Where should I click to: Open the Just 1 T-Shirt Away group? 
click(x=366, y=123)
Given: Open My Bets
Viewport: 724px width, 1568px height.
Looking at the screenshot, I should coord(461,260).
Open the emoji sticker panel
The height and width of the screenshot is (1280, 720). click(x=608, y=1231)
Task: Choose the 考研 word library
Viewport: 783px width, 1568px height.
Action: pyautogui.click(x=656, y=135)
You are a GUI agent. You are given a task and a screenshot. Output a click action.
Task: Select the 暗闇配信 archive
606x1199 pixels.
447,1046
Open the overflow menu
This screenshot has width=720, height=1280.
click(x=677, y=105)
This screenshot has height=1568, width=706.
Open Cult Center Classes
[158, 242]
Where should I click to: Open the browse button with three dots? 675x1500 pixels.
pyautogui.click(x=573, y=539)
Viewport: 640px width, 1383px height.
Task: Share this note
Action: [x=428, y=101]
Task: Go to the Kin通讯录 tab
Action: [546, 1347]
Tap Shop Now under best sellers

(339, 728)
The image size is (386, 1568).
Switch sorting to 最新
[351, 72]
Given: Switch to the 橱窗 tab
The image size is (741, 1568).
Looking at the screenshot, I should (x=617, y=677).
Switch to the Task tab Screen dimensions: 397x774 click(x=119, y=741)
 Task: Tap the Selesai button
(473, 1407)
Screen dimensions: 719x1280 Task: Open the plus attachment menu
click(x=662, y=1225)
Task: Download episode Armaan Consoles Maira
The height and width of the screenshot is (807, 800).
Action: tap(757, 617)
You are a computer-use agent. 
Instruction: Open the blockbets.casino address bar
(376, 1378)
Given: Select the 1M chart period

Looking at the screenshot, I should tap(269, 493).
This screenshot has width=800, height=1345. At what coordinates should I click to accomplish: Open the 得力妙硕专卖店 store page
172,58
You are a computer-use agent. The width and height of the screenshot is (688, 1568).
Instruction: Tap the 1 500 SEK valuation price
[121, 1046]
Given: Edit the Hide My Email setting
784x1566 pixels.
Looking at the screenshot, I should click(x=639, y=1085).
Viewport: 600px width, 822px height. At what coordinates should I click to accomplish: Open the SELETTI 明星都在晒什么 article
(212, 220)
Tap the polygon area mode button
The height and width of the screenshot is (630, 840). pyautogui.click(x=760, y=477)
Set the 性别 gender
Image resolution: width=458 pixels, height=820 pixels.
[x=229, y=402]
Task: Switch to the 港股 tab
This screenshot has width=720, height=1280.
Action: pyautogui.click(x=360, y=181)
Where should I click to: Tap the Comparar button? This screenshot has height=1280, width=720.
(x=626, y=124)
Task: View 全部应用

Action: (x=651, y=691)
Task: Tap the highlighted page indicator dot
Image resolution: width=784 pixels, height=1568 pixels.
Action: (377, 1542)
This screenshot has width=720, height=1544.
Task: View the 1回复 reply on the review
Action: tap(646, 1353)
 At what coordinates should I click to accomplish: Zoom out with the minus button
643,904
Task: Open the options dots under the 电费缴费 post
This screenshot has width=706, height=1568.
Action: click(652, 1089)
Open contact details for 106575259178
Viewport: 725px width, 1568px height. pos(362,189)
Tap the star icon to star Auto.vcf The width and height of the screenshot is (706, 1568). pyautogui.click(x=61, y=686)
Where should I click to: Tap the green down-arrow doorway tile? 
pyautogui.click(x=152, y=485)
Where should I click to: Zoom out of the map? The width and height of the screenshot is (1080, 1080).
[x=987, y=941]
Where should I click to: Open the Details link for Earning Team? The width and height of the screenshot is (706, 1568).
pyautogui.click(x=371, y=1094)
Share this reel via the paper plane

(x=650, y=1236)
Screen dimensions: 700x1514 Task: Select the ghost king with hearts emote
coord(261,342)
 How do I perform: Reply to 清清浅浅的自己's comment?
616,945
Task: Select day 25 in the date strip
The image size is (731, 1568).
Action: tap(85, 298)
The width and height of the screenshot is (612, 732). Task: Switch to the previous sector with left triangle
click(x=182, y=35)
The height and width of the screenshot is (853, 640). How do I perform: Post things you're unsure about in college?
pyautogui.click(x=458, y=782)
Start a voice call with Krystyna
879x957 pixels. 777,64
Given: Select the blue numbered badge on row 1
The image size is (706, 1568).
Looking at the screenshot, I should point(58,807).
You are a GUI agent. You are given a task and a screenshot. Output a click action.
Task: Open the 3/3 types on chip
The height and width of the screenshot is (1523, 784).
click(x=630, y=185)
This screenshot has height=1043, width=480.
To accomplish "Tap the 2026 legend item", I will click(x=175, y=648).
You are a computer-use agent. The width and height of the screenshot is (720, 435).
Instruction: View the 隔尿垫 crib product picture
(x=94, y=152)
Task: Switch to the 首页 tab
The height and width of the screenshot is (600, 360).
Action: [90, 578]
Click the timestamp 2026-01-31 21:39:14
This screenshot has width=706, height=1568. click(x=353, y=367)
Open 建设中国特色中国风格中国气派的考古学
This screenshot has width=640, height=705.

-*-

Write out every line of the items above as a JSON list of strings, one string per line, leaving out blank lines.

[
  "Where should I click to: Open the Just 1 T-Shirt Away group? ",
  "click(x=366, y=123)",
  "Given: Open My Bets",
  "Viewport: 724px width, 1568px height.",
  "Looking at the screenshot, I should coord(461,260).",
  "Open the emoji sticker panel",
  "The height and width of the screenshot is (1280, 720). click(x=608, y=1231)",
  "Task: Choose the 考研 word library",
  "Viewport: 783px width, 1568px height.",
  "Action: pyautogui.click(x=656, y=135)",
  "You are a GUI agent. You are given a task and a screenshot. Output a click action.",
  "Task: Select the 暗闇配信 archive",
  "606x1199 pixels.",
  "447,1046",
  "Open the overflow menu",
  "This screenshot has width=720, height=1280.",
  "click(x=677, y=105)",
  "This screenshot has height=1568, width=706.",
  "Open Cult Center Classes",
  "[158, 242]",
  "Where should I click to: Open the browse button with three dots? 675x1500 pixels.",
  "pyautogui.click(x=573, y=539)",
  "Viewport: 640px width, 1383px height.",
  "Task: Share this note",
  "Action: [x=428, y=101]",
  "Task: Go to the Kin通讯录 tab",
  "Action: [546, 1347]",
  "Tap Shop Now under best sellers",
  "(339, 728)",
  "The image size is (386, 1568).",
  "Switch sorting to 最新",
  "[351, 72]",
  "Given: Switch to the 橱窗 tab",
  "The image size is (741, 1568).",
  "Looking at the screenshot, I should (x=617, y=677).",
  "Switch to the Task tab Screen dimensions: 397x774 click(x=119, y=741)",
  " Task: Tap the Selesai button",
  "(473, 1407)",
  "Screen dimensions: 719x1280 Task: Open the plus attachment menu",
  "click(x=662, y=1225)",
  "Task: Download episode Armaan Consoles Maira",
  "The height and width of the screenshot is (807, 800).",
  "Action: tap(757, 617)",
  "You are a computer-use agent. ",
  "Instruction: Open the blockbets.casino address bar",
  "(376, 1378)",
  "Given: Select the 1M chart period",
  "Looking at the screenshot, I should tap(269, 493).",
  "This screenshot has width=800, height=1345. At what coordinates should I click to accomplish: Open the 得力妙硕专卖店 store page",
  "172,58",
  "You are a computer-use agent. The width and height of the screenshot is (688, 1568).",
  "Instruction: Tap the 1 500 SEK valuation price",
  "[121, 1046]",
  "Given: Edit the Hide My Email setting",
  "784x1566 pixels.",
  "Looking at the screenshot, I should click(x=639, y=1085).",
  "Viewport: 600px width, 822px height. At what coordinates should I click to accomplish: Open the SELETTI 明星都在晒什么 article",
  "(212, 220)",
  "Tap the polygon area mode button",
  "The height and width of the screenshot is (630, 840). pyautogui.click(x=760, y=477)",
  "Set the 性别 gender",
  "Image resolution: width=458 pixels, height=820 pixels.",
  "[x=229, y=402]",
  "Task: Switch to the 港股 tab",
  "This screenshot has width=720, height=1280.",
  "Action: pyautogui.click(x=360, y=181)",
  "Where should I click to: Tap the Comparar button? This screenshot has height=1280, width=720.",
  "(x=626, y=124)",
  "Task: View 全部应用",
  "Action: (x=651, y=691)",
  "Task: Tap the highlighted page indicator dot",
  "Image resolution: width=784 pixels, height=1568 pixels.",
  "Action: (377, 1542)",
  "This screenshot has width=720, height=1544.",
  "Task: View the 1回复 reply on the review",
  "Action: tap(646, 1353)",
  " At what coordinates should I click to accomplish: Zoom out with the minus button",
  "643,904",
  "Task: Open the options dots under the 电费缴费 post",
  "This screenshot has width=706, height=1568.",
  "Action: click(652, 1089)",
  "Open contact details for 106575259178",
  "Viewport: 725px width, 1568px height. pos(362,189)",
  "Tap the star icon to star Auto.vcf The width and height of the screenshot is (706, 1568). pyautogui.click(x=61, y=686)",
  "Where should I click to: Tap the green down-arrow doorway tile? ",
  "pyautogui.click(x=152, y=485)",
  "Where should I click to: Zoom out of the map? The width and height of the screenshot is (1080, 1080).",
  "[x=987, y=941]",
  "Where should I click to: Open the Details link for Earning Team? The width and height of the screenshot is (706, 1568).",
  "pyautogui.click(x=371, y=1094)",
  "Share this reel via the paper plane",
  "(x=650, y=1236)",
  "Screen dimensions: 700x1514 Task: Select the ghost king with hearts emote",
  "coord(261,342)",
  " How do I perform: Reply to 清清浅浅的自己's comment?",
  "616,945",
  "Task: Select day 25 in the date strip",
  "The image size is (731, 1568).",
  "Action: tap(85, 298)",
  "The width and height of the screenshot is (612, 732). Task: Switch to the previous sector with left triangle",
  "click(x=182, y=35)",
  "The height and width of the screenshot is (853, 640). How do I perform: Post things you're unsure about in college?",
  "pyautogui.click(x=458, y=782)",
  "Start a voice call with Krystyna",
  "879x957 pixels. 777,64",
  "Given: Select the blue numbered badge on row 1",
  "The image size is (706, 1568).",
  "Looking at the screenshot, I should point(58,807).",
  "You are a GUI agent. You are given a task and a screenshot. Output a click action.",
  "Task: Open the 3/3 types on chip",
  "The height and width of the screenshot is (1523, 784).",
  "click(x=630, y=185)",
  "This screenshot has height=1043, width=480.",
  "To accomplish \"Tap the 2026 legend item\", I will click(x=175, y=648).",
  "You are a computer-use agent. The width and height of the screenshot is (720, 435).",
  "Instruction: View the 隔尿垫 crib product picture",
  "(x=94, y=152)",
  "Task: Switch to the 首页 tab",
  "The height and width of the screenshot is (600, 360).",
  "Action: [90, 578]",
  "Click the timestamp 2026-01-31 21:39:14",
  "This screenshot has width=706, height=1568. click(x=353, y=367)",
  "Open 建设中国特色中国风格中国气派的考古学",
  "This screenshot has width=640, height=705."
]